兄弟とは 3
その後布団に潜り込んだ私に、兄はいつも通り子守唄を歌ってあげると笑ってくれたが、先程まで何があったのかは説明してくれなかった。
瞼を閉じて自分で考えみるが、私自身何故姉に名前を呼ばれたのかすら理解出来ないままだ。
まぁそれも当たり前である。
私と兄、は母が同じでちゃんと繋がった兄弟なのだが、姉は母が違う。
なんでも愛人だったらしく、本妻である私の母は心優しい人でもあり人並みに嫉妬する人でもある様で、愛人と父の関係は受け入れ難いため私と兄を姉の存在から離している。
その為私はあまり姉には会えず、ある意味ちゃんと姿を見たのは今日。
ファーストアイコンタクトがあんな修羅場同然の場ってどういう事だよ、おい。
心の中で遠い目をする4歳児とはなんだ。と思ったところで兄の優しい子守唄が突然止んだ。
どうしたのだろうと目を開け、そちらを向くと安らかな寝息をたて長い睫毛を伏せた兄がいた。
さすが兄。見目麗しい姿を持つと寝顔まで麗しい。
私と兄は髪は違えど、顔立ちは母の血を強く継いでいるのか透き通るような白い肌など化粧はほとんどいらなさそうな程だ。
目元は母と兄共に二人とも垂れ目で、笑った顔を見せるとどれだけの人を魅了してしまうのだろう。
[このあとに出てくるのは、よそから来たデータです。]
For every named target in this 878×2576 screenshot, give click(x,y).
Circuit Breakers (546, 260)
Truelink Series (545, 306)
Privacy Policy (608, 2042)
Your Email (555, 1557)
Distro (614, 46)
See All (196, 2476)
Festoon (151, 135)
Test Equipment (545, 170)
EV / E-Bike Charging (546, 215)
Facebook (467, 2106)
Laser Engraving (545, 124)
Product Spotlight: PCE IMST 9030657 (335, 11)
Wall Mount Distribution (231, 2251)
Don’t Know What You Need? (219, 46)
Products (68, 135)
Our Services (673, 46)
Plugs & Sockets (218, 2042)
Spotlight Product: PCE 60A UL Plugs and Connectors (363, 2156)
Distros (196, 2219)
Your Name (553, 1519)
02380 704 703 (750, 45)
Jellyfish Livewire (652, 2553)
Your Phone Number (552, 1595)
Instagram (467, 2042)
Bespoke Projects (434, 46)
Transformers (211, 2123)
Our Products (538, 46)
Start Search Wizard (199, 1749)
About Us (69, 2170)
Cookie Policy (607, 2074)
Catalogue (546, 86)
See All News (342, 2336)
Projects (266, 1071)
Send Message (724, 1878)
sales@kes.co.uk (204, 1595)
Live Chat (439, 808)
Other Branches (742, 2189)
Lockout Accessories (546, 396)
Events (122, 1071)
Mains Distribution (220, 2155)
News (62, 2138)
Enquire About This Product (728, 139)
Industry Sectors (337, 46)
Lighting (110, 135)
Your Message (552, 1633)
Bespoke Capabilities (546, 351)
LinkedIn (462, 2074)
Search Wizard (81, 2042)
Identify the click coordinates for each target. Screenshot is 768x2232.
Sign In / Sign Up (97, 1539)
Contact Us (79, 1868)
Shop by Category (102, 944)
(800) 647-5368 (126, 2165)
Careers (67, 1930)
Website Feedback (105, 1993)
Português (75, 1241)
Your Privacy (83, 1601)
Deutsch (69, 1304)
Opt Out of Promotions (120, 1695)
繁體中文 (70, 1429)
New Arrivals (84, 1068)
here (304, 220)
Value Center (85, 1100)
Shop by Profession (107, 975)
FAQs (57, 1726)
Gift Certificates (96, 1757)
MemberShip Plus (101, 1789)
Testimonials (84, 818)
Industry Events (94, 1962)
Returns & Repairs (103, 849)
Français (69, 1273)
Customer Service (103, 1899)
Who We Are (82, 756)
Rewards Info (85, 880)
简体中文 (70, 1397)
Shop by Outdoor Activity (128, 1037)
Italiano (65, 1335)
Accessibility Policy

まぁ、まだ私は社交界には出ていないため分からないが、二人はモテそうだというのは確証がある。
身内贔屓かもしれないが。
え、怖い。この家美人多くて怖い。
またもや心の中で、遠い目になりかけた私はそこでふと疑問に思った。
なら何故、そんな姉が兄を攻撃するのだろう。
あくまでこれは仮定に過ぎないが。
美しいと噂されていると同然だからそれ故に、嫉妬して兄を攻撃するのだろうか。
そして何故私の名前を呼んだのか。
あの時確かに姉は、私の名前を呼びながら兄を睨みつけていた。
そもそも、もっと冷静に考えてみるとまだ8歳の姉の暴力だけで、あそこまであざや傷が出来るのだろうか。
そしてこの問題に私が関わっているのだとしたら、私はどうすればいいのだろう。
姉に迂闊に近づいていいものだろうか、兄は教えたくない様に見えるし何よりも、もし自分に本当に攻撃してきた相手の話などしたくないだろう。
兄は姉が攻撃した訳ではないと言っていたが…。
考えても考えても分からない私はとりあえず決意した。
姉に思い切って聞いてみよう。
ってか聞くしかない。
翌日になり、リリィに準備を手伝ってもらうと元気よく部屋を出てみた。
廊下を歩けば日差しが暖かく、今の季節が春なんだと実感する。
さて、天気よりも姉の事だ。
私の異母姉の情報は、母からだが教えられたのは私と同じ茶色の髪、緑の瞳、4歳上という事だけ。
本当にそれだけなのに、あの時何故かまともに会った事がない姉を姉と断定出来た。
それは何故か。
私もついで姉を姉と呼んだのだろうか。
ううん、あの人が「ファナメリア・ベルリア・ミーシャ」の「姉」という事実はファナメリア自体知らないはず、なら何故なのだろう。
つまりこの姉であると分かる私の記憶は、ファナメリアではなく前世の記憶という事になるのだろうか。
いやいやいや、ちょっと待て?
前世の私は確かそんな名前を持つ、しかも外国人になんて知り合いはいないぞ?
なら何故だろう。
考えても分からない事がまた増えてしまった。
だが今考えるべきなのはとりあえず姉だ。
うん、自分の事は置いておこう!よーし!
ほぼやけくそになり私は姉の事を知るべく姉の部屋に訪れてみた。
ドアの前にいた姉の護衛兵に挨拶をすれば、にこやかに挨拶を返してくれた。
私が姉に挨拶をしたいと言うと部屋に入り、アポを取ってくれると言った。
護衛兵が部屋に入り扉を閉めると私は暇になり姉の部屋のドアを見ていた。
それは木がベースで周りには金属の装飾、ドアノブなんてライオンの顔の形をしていてきんきらきんに輝いている。
どんだけドアだけでお金かけてんだろう……
それだけで気が遠くなりそうなのに、どう見ても重たそうでしかも力のない私には開けられそうも無さそうだ。
暫くドアを呆然と眺めていると、ドアがゆっくりと開き護衛兵が中からどうぞと手で促しながら案内してきた。
部屋に入ると私の数歩先でまだ名も知らない姉が嬉しそうに笑っていた。